DBT provides specific advantages for women with dense breast tissue as compared with 2D mammography alone, Pohlman notes; because dense breast tissue can mask small cancers, as both present similarly on imaging studies, which can potentially delay confirmation of a cancer diagnosis. As nearly half of all women in the United States may have dense breast tissue, DBT systems can help identify lesions that might be embedded beneath dense tissue by examining the breast, layer by layer.
“What is exciting is that the FDA recently released new data that showed DBT gantries now account for 46 percent of U.S. mammography imaging systems, with experts anticipating that DBT will replace the vast majority of full-field digital mammography (FFDM) systems in the next decade,” Pohlman said.
“Around the world, DBT is becoming the standard for breast imaging,” he continued. “In December 2022, the European Council updated the Article 168 recommendations to encourage the use of DBT for all breast cancer screenings. Additionally, in 2021, the European Commission Initiative on Breast Cancer (ECIBC) recommended for the first time that women with dense breast tissue could benefit from the use of DBT. These recommendations are monumental, as it creates an opportunity for more women to access DBT during their screenings.”
Pohlman also remarked on the significance of breast density inform laws in the United States as having an outsized impact on breast cancer detection. He believes that the continued advancement of legislative reforms related to health care screenings can only further those advancements.
“At Hologic, we applaud the FDA for their recent updates to the Mammography Quality Standards Act (MQSA) that require patient notification of breast density,” Pohlman said. “Prior to this, only 38 states and the District of Columbia mandated that facilities notify patients of their breast density. In addition to making this mandatory across the United States, it also creates a national standard for communicating about breast density.”

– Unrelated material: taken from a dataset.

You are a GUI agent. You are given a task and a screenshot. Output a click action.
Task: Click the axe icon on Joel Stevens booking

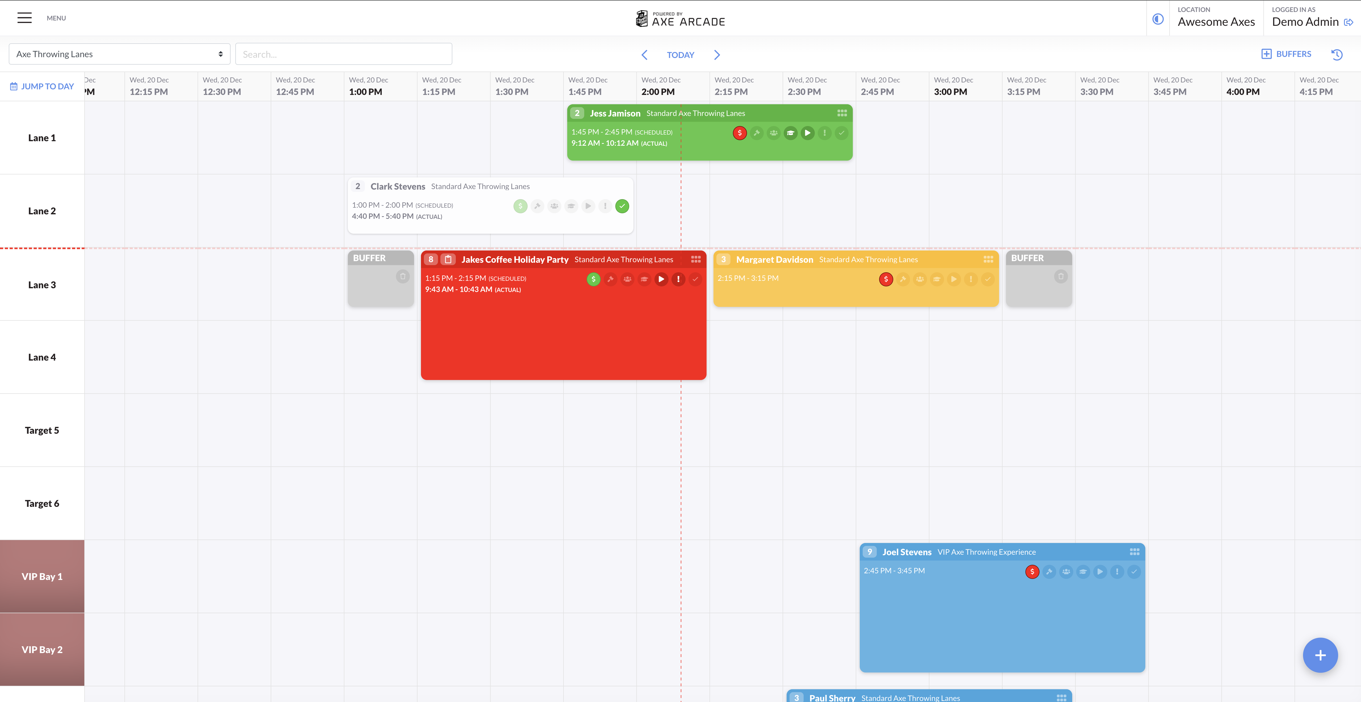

“However, there is still significant progress that needs to be made to address health care laws around screenings,” he said. “While the Patient Protection and Affordable Care Act (ACA) requires most health insurers to cover annual mammograms with no out-of-pocket expenses for women ages 40 years or older, this may not extend to supplemental screenings. For women with dense breast tissue, their health care providers may recommend supplementing mammography with whole breast ultrasound, CEM or MRI if their screenings are inconclusive.
“This leaves women with dense breast tissue to face additional barriers to care even though research shows they are at greater risk of breast cancer,” Pohlman said. “While many individual states have passed legislation mandating coverage for supplemental screening, inconsistencies remain between the states when it comes to which specific populations and modalities are covered, and whether the patients may be responsible for out-of-pocket costs associated with supplemental screening.”